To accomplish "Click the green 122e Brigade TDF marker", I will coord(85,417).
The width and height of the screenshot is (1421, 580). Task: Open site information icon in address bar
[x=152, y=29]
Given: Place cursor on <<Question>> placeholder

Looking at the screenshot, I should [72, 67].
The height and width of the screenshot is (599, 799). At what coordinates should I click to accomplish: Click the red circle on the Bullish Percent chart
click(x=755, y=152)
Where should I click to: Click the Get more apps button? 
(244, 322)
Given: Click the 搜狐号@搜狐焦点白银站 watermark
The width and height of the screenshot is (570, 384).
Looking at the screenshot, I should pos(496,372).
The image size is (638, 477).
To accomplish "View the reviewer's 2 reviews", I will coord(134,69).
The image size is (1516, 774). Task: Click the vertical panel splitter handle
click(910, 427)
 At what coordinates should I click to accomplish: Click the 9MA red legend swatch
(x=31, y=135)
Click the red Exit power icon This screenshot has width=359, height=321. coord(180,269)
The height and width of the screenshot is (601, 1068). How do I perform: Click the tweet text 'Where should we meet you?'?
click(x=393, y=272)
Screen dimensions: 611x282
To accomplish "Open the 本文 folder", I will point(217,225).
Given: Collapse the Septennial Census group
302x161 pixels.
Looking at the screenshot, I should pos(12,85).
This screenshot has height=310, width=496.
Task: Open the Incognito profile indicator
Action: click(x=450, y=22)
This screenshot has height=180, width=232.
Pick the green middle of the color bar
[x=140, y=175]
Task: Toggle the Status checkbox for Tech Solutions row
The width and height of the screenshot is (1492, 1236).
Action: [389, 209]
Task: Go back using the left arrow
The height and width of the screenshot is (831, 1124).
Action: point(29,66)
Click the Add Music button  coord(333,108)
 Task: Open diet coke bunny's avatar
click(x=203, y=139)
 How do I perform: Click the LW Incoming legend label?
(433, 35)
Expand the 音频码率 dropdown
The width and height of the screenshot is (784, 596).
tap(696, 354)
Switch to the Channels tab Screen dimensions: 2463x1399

-------

§ Task instructions:
Quote the data above in full, changing nothing.

§ Answer section:
To accomplish "Click the green 122e Brigade TDF marker", I will coord(85,417).
The width and height of the screenshot is (1421, 580). Task: Open site information icon in address bar
[x=152, y=29]
Given: Place cursor on <<Question>> placeholder

Looking at the screenshot, I should [72, 67].
The height and width of the screenshot is (599, 799). At what coordinates should I click to accomplish: Click the red circle on the Bullish Percent chart
click(x=755, y=152)
Where should I click to: Click the Get more apps button? 
(244, 322)
Given: Click the 搜狐号@搜狐焦点白银站 watermark
The width and height of the screenshot is (570, 384).
Looking at the screenshot, I should pos(496,372).
The image size is (638, 477).
To accomplish "View the reviewer's 2 reviews", I will coord(134,69).
The image size is (1516, 774). Task: Click the vertical panel splitter handle
click(910, 427)
 At what coordinates should I click to accomplish: Click the 9MA red legend swatch
(x=31, y=135)
Click the red Exit power icon This screenshot has width=359, height=321. coord(180,269)
The height and width of the screenshot is (601, 1068). How do I perform: Click the tweet text 'Where should we meet you?'?
click(x=393, y=272)
Screen dimensions: 611x282
To accomplish "Open the 本文 folder", I will point(217,225).
Given: Collapse the Septennial Census group
302x161 pixels.
Looking at the screenshot, I should pos(12,85).
This screenshot has height=310, width=496.
Task: Open the Incognito profile indicator
Action: click(x=450, y=22)
This screenshot has height=180, width=232.
Pick the green middle of the color bar
[x=140, y=175]
Task: Toggle the Status checkbox for Tech Solutions row
The width and height of the screenshot is (1492, 1236).
Action: [389, 209]
Task: Go back using the left arrow
The height and width of the screenshot is (831, 1124).
Action: point(29,66)
Click the Add Music button  coord(333,108)
 Task: Open diet coke bunny's avatar
click(x=203, y=139)
 How do I perform: Click the LW Incoming legend label?
(433, 35)
Expand the 音频码率 dropdown
The width and height of the screenshot is (784, 596).
tap(696, 354)
Switch to the Channels tab Screen dimensions: 2463x1399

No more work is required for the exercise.